Reflecting on Netflix, Instagram, Pinterest Downtime


lightning noaa Reflecting on Netflix, Instagram, Pinterest DowntimeIf you were at staying at home last night trying to enjoy a wholesome show or movie on Netflix or perhaps you were out snapping photos with Instagram that you might later share on Pinterest then you would have quickly found out that all three services were down for a couple of hours due to electrical storms in North Virginia which cause a few “Availability Zones” to go offline but not the entire facility.

If you have a background in Systems Administration or Networking then you must be asking yourself how a major company like Netflix or a Instagram (owned by Facebook) could have such an outage. In reality these services should not have had an outage that ever lasted that long because Amazon Web Services (AWS) not only promotes steps to do High Availability Deployments but further because High Availability and Fault-Tolerant deployments is not something that is new.

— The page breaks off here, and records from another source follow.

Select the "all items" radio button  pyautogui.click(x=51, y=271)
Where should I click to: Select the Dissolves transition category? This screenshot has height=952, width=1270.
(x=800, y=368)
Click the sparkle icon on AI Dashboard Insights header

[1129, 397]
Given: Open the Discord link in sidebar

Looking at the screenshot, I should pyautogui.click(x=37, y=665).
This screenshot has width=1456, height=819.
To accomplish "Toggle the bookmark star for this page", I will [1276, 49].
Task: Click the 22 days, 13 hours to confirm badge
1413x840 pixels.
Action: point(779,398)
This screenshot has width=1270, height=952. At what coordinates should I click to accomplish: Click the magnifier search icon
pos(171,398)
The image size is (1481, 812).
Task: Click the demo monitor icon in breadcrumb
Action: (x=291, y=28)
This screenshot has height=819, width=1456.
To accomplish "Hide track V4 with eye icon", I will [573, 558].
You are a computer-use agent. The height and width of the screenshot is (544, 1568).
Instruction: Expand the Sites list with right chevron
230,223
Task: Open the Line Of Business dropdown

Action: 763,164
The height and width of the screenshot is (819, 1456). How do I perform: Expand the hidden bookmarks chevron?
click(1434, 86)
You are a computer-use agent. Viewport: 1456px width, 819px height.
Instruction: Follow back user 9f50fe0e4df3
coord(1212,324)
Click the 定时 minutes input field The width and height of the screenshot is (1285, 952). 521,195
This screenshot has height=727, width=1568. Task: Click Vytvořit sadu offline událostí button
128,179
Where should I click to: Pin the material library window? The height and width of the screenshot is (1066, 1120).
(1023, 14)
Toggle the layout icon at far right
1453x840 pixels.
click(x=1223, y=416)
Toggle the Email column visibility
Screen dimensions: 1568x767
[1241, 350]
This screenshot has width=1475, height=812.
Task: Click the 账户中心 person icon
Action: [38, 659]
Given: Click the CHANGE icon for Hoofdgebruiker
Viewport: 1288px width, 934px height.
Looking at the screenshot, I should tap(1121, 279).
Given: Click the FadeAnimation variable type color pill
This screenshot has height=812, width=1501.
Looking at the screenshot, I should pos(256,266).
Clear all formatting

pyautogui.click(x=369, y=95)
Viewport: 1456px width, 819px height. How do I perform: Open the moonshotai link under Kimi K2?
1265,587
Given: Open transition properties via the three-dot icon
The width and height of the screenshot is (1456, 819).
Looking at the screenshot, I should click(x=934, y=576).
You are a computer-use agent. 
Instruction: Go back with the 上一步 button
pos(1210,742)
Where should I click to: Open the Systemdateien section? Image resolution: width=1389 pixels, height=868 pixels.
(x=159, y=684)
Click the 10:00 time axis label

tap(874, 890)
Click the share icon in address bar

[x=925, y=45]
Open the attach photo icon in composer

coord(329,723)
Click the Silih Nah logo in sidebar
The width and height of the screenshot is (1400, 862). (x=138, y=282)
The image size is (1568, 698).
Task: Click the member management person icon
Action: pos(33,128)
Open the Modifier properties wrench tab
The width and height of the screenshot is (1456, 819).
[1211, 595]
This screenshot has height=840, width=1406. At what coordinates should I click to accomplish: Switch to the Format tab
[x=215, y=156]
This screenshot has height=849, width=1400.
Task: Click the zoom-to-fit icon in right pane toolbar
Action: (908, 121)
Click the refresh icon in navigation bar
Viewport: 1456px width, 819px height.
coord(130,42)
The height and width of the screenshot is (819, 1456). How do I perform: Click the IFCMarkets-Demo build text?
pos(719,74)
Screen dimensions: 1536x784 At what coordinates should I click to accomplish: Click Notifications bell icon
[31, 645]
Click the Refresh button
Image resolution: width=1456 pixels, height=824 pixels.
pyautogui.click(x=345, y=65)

More importantly why were people on the West Coast of the United States affected by an outage in North Virginia when its known to some that Netflix maintains large deployments in Northern California and Oregon? I for instance did not have service but if Netflix had used Anycast to appropriately route traffic to the nearest data center much like Cloudflare does with their service then I would have had little or no disruption to my movie watching experience.

I think these companies need to invest some time into considering what went wrong and how to make sure it does not occur again or at least that they have something in place to make such and outage so minimal that their stock prices are not affected come Monday morning. A good place to start would be looking at technologies like Quagga (BGP Anycast Routing), Ifenslave,  HAProxy (High Availability Load Balancing), and perhaps Heartbeat and Pacemaker. (All available on Ubuntu 12.04 Server LTS which is on AWS)

In closing I applaud Twilio and the other services out there that had competent people working for them to make sure their infrastructure and services fault-tolerant and prevented downtime.

  • Stephan Adig

    Ben,

    the real issue is that enterprises like netflix or instagram still rely on cloud services.
    I agree, starting up a company with a very good idea like Instagram, Cloud services can be ok, but when your enterprise is working, you have income, or a company like Facebook in your back, you should move your business to a real datacenter with Infrastructure which is backed by a knowledged group of Operations People.

    Netflix is even worse.

    So, for me, it’s again a sign of not using cloud services when you have the money to invest into baremetal and datacenter space and providing your own environment.

    Yes, OPS people are not that easy to get, but actually it’s much better to invest into human resources with knowledge than into a virtual infrastructure where the Company behind it already showed the world, that they have issues with electricity etc.

    So, a good advise is: move Instagram and similar service into a real datacenter. Having people dealing with cooling, electricity and especially the DR scenario, is better.
    When your own company screws it, you can have a serious chat with your people, when another company screws up, like Amazon, there is no way to deal with them.

    Don’t get me wrong, Cloud services can help to establish your business, they can help to handle spikes in your capacity, but relying on them is not a good idea.

    • http://benjaminkerensa.com/ Benjamin Kerensa

      The issue is that other services and sites that also 100% rely on the Cloud were able to have zero downtime. This is more about lack of best practices for high availability.